- To do -
Where the line containing "Given: Close the R Editor window" appears below, start there and repeat each line exactly to the end. Leave the pictures out.

- Data records -
------------------------------------------------------------

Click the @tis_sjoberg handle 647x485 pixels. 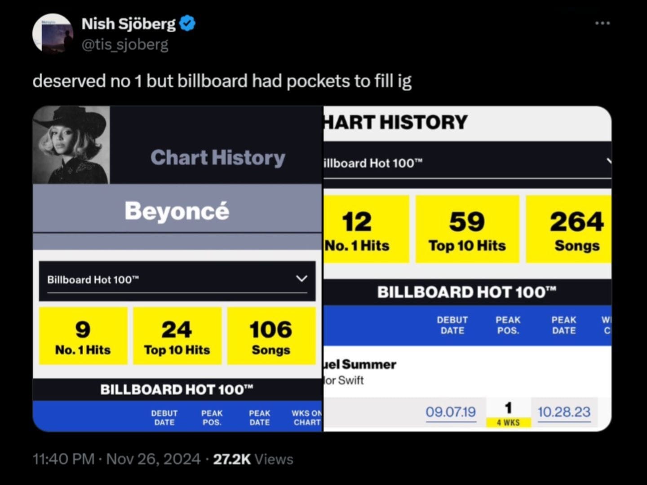pyautogui.click(x=125, y=44)
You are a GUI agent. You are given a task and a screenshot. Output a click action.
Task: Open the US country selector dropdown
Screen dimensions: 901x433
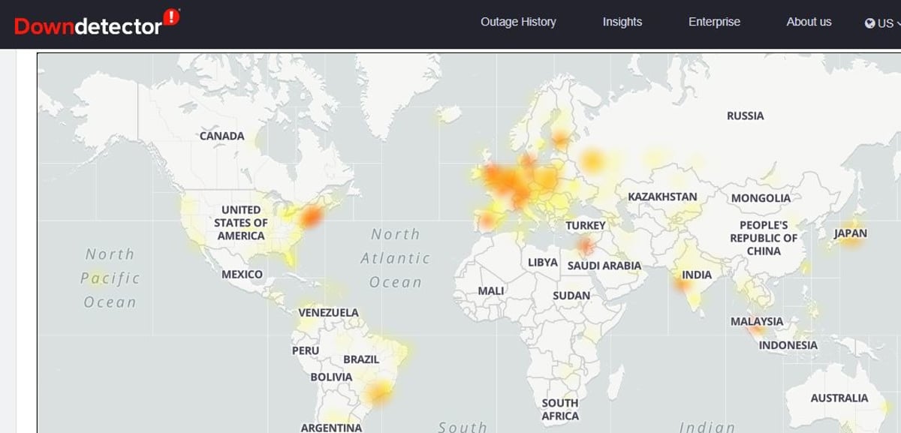[x=884, y=23]
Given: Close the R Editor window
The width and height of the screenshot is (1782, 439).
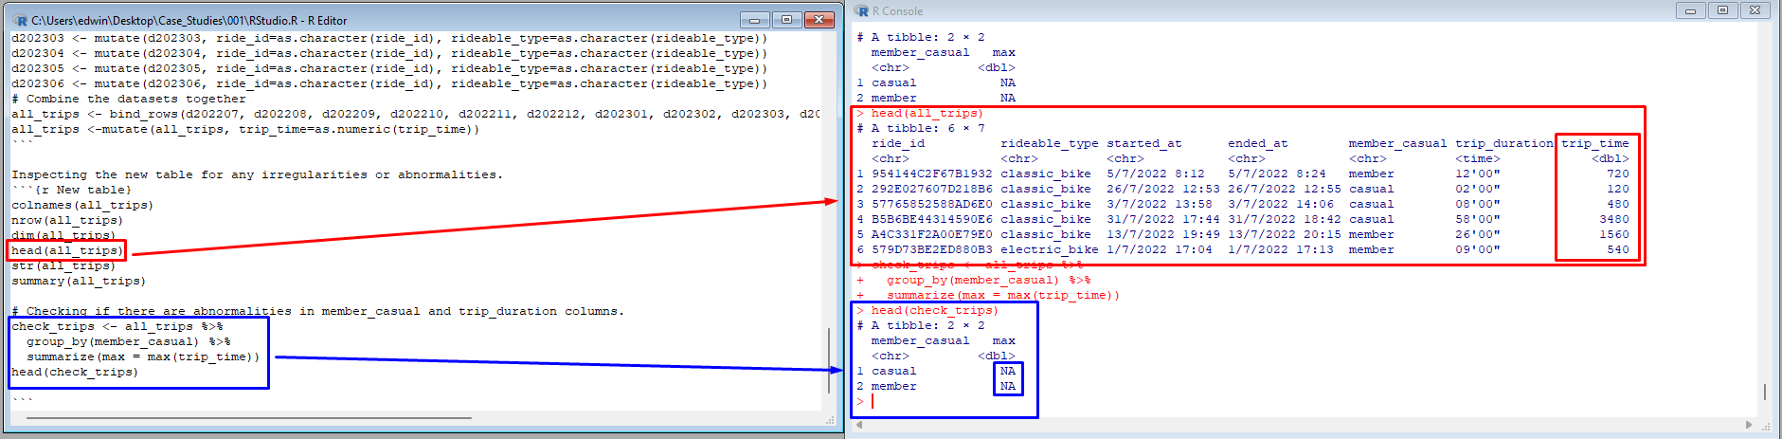Looking at the screenshot, I should pyautogui.click(x=819, y=20).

------------------------------------------------------------

- Solution for this problem -
Given: Close the R Editor window
The width and height of the screenshot is (1782, 439).
Looking at the screenshot, I should pyautogui.click(x=819, y=20).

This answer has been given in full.